Nearing Peak Snapchat?

I never like to count companies out entirely but data is data, and it tells interesting stories. Earlier in the year, it certainly felt as though there was a hype cycle around Snapchat. All of a sudden, it was in the media more and, anecdotally, people started seeing more and more friends and family who have tried it out. The data in the chart below shows the spike but also answers the question as to whether Snapchat’s hype and new user acquisition was sustainable. It would seem as though it was not. Not only has the growth in new user acquisition slowed to a halt but we also see signs of decline.

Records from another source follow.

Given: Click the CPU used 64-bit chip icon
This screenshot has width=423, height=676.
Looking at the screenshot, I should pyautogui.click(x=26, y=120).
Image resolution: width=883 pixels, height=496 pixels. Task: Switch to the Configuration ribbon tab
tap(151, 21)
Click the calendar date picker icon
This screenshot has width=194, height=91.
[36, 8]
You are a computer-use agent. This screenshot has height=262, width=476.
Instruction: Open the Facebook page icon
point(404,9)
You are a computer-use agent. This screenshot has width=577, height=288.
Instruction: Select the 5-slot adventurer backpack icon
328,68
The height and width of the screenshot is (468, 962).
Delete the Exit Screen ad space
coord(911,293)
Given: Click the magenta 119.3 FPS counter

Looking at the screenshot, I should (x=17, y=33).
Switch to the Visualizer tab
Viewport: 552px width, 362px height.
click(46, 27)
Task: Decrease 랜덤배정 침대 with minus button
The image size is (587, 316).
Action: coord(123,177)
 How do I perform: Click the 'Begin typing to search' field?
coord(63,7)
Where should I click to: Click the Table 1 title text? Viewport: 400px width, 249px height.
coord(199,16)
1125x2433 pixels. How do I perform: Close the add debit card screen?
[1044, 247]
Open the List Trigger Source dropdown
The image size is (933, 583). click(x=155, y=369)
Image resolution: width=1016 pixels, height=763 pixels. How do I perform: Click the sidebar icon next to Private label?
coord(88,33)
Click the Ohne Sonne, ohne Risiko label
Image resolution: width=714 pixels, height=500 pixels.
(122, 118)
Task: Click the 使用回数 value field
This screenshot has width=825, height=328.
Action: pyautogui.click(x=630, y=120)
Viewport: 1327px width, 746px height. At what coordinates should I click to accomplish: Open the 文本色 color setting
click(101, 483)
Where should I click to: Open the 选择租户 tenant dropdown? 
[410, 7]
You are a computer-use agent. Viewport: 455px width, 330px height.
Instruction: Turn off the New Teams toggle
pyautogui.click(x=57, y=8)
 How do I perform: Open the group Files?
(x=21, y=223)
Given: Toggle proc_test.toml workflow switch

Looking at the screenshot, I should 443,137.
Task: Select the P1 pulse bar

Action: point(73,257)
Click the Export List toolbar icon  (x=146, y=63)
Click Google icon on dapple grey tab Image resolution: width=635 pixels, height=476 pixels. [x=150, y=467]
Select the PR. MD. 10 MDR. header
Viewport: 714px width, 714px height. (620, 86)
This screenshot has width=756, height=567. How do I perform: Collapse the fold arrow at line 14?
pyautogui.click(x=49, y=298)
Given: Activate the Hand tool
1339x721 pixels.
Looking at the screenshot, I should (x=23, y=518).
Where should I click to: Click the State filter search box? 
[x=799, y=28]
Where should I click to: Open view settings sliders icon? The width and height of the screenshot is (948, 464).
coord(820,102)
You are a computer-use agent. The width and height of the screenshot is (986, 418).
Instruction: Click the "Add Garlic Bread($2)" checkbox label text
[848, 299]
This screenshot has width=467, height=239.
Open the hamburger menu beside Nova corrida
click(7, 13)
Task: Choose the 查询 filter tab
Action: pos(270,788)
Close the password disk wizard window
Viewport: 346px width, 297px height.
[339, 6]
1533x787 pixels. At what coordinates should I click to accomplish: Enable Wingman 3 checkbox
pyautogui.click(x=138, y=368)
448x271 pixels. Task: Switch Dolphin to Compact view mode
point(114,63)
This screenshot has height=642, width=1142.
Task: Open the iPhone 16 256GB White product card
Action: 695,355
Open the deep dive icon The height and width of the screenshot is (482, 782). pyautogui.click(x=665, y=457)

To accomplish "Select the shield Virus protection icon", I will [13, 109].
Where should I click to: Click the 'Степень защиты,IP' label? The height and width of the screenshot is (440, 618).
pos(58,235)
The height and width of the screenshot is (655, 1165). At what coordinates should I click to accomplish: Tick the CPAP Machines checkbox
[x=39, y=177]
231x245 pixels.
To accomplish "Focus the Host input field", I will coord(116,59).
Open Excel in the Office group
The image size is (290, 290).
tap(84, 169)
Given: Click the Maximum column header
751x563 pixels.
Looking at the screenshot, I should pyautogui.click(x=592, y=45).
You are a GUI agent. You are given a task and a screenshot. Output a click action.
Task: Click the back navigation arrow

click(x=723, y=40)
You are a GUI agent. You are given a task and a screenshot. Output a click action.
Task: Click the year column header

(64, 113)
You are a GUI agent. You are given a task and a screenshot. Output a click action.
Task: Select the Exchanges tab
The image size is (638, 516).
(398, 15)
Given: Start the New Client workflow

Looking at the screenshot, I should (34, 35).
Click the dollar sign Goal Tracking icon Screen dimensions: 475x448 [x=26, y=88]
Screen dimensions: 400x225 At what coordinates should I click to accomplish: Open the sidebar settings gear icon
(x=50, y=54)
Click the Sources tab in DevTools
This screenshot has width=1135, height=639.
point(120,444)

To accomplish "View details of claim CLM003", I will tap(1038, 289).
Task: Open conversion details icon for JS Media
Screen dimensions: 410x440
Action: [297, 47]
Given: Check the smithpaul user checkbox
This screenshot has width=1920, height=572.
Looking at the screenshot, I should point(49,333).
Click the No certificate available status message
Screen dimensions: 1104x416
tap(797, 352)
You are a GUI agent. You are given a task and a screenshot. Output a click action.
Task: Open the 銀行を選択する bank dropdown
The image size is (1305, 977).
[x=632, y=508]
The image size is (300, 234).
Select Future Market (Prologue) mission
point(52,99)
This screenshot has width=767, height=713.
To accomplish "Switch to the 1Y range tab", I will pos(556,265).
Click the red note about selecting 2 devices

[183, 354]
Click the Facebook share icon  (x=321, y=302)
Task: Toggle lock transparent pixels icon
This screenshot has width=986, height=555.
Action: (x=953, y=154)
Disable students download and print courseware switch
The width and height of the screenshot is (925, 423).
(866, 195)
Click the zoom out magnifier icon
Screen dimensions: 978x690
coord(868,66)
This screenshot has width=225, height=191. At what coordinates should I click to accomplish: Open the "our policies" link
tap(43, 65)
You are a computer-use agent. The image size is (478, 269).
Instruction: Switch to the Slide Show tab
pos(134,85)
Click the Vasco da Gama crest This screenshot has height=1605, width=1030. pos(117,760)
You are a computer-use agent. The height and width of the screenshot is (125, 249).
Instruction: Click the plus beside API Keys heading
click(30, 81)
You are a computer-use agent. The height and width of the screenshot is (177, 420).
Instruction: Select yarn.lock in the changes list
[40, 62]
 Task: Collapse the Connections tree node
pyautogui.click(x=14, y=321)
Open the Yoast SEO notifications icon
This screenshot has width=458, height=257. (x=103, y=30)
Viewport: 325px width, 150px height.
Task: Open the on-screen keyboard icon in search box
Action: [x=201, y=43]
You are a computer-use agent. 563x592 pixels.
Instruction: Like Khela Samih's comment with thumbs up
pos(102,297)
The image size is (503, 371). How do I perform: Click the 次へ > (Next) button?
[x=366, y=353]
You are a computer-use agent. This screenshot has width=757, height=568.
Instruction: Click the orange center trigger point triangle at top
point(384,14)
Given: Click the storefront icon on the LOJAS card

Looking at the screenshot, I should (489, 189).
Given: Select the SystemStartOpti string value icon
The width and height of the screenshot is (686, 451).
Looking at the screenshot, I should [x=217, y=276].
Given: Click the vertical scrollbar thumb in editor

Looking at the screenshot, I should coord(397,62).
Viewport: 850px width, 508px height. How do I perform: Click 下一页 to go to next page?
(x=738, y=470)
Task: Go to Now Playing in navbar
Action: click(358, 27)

While I don’t have a firm conviction on this point, I currently believe Snapchat is more like Twitter than Facebook. Meaning, their potential market, given current strategy and focus, is simply not that large. Unfortunately, like Twitter, they are likely to IPO ex-user growth. Perhaps that is why reports like this show up which state they are focusing more on maximizing revenue per user. As this from the article points out:

Convincing investors of the value of its engaged users will be critically important. As management told the analysts, Snap is still an early stage business where short-term performance may be “lumpy” as it grows.

Engagement matters because Snap intends to focus on more technologically mature markets where it will look for ways to increase its average revenue per user, the people said. That’s a departure from social-media competitors.

As the chart highlights, at a global level, user growth has slowed and even dipped slightly in Q4. The chart above is from consumers who answered a survey on applications they use monthly. We have similar data which asked the question of which social media accounts you have an active account with and the data was in line with the chart above.

As Snapchat nears IPO, maximizing ARPU is the best angle. However, the concern here is it will be hard to take share as ad dollars shift from offline/TV to online if you are not a Google or Facebook company. This is where Snapchat’s biggest challenges lie. They don’t have the scale to truly take share with the advertising shift, but they do have a lock on Western millennials. That’s worth something, but we just aren’t sure exactly how much at this point.

From what we hear with advertisers, the ROI on their ad spend with Snapchat isn’t what they expected either. This was the same thing we heard about Facebook in its early days and one of the primary issues they had during their stock’s plummet and low value after their IPO. It took a while for advertisers to understand how to make the most of their ad spend on Facebook. That can certainly happen with Snapchat as well as they experiment on the service. The big challenge will be to scale beyond just Western millennials. I see no path beyond that at this point.

So, if they are happy with maximizing ARPU of around 150m, mostly millennial age consumers, then that is not a bad business. It just won’t be a big business overall until they figure out how to penetrate more of the mass market with their service.

With Facebook, we had every indication that it was a mass market, mainstream product. In nearly every country, and especially in emerging ones, Facebook was a dominant driver of getting online. In emerging markets, it was common for carriers to bundle Facebook into the data plans because it was such a driver to get people to purchase smartphones. The analogy I always used is for the emerging world; Facebook was like AOL for the developed world during the first Internet book. It was the thing that got people online and connected. Snapchat is not that thing and is very different in the type of customers it is capturing. There is also the real threat of Instagram, which I think is more threatening than many are admitting to Snapchat.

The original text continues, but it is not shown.